When you always update the external, the internal model atrophies. You lose the capacity to sit with a prediction error long enough for the brain to discover it was a false alarm. Every uncertainty becomes something to fix, not something to wait out. Every uncomfortable signal becomes an emergency.
That is what experiential avoidance is, in the language of Steven Hayes and Acceptance and Commitment Therapy. Three decades of research has shown experiential avoidance to be one of the strongest predictors of anxiety disorders, depression, PTSD, and substance abuse. The mechanism is not mysterious. You teach the brain that the internal signal cannot be tolerated, and the brain responds by treating every internal signal as intolerable.
Turning down the Alarm
The fix is structurally identical to Exposure and Response Therapy. We need to learn to sit with our internal world so our brain discovers that not every alarm needs attending to. Over time, our brain recalibrates.
It’s the essence of dealing with discomfort in sport. When we’re new to running or swimming, the alarm rings early and loud. At the first hint of discomfort, our brain screams “This hurts! Go back to the couch. You can’t do this!” Over time, we realize that we’re not going to die when we get a little out of breath. You’ve recalibrated your internal model and moved the alarm to go off closer to when there’s actual danger.
We can either make our internal world foreign, or we can adjust the alarm. This is what mindfulness is, mechanistically. It’s the phone-free walk, sitting with the awkward silence, dealing with boredom standing in line. It’s wrestling with the blank page instead of having AI fill it for you.
It’s accumulating enough small moments where you don’t reach for the fix. Enough reps that your brain learns the default: not every feeling needs a response. True toughness is being able to sit with the feeling and decide: is this alarm real and worth responding to, or should I let this crazy thought or feeling just float on by.
-Steve

Long time reader (of ALL of you and Brad's work), first time commenter. This is fascinating and explains a lot of what I experience. What began as normal 'routines' that I put in place as a highly focused and disciplined endurance athlete evolved into a compulsion to perform certain rituals after training every day or else...or else...or else what?

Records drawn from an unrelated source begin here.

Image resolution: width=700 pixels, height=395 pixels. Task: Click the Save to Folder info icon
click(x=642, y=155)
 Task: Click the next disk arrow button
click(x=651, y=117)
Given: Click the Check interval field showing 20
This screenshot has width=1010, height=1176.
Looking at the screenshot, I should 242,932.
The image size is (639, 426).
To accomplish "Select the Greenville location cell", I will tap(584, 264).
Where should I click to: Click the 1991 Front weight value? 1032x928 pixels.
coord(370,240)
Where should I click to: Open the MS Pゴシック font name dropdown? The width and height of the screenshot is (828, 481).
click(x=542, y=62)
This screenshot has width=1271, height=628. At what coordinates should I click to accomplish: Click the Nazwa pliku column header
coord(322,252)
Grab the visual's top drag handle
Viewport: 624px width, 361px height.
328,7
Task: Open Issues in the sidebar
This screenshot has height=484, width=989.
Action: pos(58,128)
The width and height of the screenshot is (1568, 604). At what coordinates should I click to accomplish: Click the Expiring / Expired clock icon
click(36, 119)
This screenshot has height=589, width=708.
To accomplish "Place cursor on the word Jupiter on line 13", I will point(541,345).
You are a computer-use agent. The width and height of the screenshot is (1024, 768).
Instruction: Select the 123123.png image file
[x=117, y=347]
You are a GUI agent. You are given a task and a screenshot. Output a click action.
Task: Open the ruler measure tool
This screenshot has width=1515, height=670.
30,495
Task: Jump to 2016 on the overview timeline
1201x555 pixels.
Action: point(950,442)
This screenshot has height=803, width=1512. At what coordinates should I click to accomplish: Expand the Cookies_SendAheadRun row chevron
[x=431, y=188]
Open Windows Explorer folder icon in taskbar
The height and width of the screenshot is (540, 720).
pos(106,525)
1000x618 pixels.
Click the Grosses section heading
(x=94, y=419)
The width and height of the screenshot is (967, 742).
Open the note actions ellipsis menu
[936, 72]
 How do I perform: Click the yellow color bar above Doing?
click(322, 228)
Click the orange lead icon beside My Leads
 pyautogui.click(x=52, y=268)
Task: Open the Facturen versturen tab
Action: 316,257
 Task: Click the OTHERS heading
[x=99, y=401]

The pandemic lock downs combined with my spouse's mental health crisis provoked me to turn to training as my escape, and I went from someone who trained to race to someone who self medicated with exercise and then started trying to 'optimize' by doing all sorts of crazy stuff with food and 'recovery techniques' to the point that I felt paralyzed by fear if I did not do a specific list of things after every training session. The result was training took hours and I would inevitably feel like my world was ending if I did not do ALL THE THINGS in the exact same order. I slowly pulled myself out of it but it was a horrible way to live. I never realized the biological mechanism and reading about this research suddenly was a light bulb moment for me.
This could not have come at a better time! Thank you for sharing this, especially this part -
“We need to learn to sit with our internal world so our brain discovers that not every alarm needs attending to. Over time, our brain recalibrates.”
Once again I am reminded that it’s the basics, the boring things that provide grounding, centredness and stability.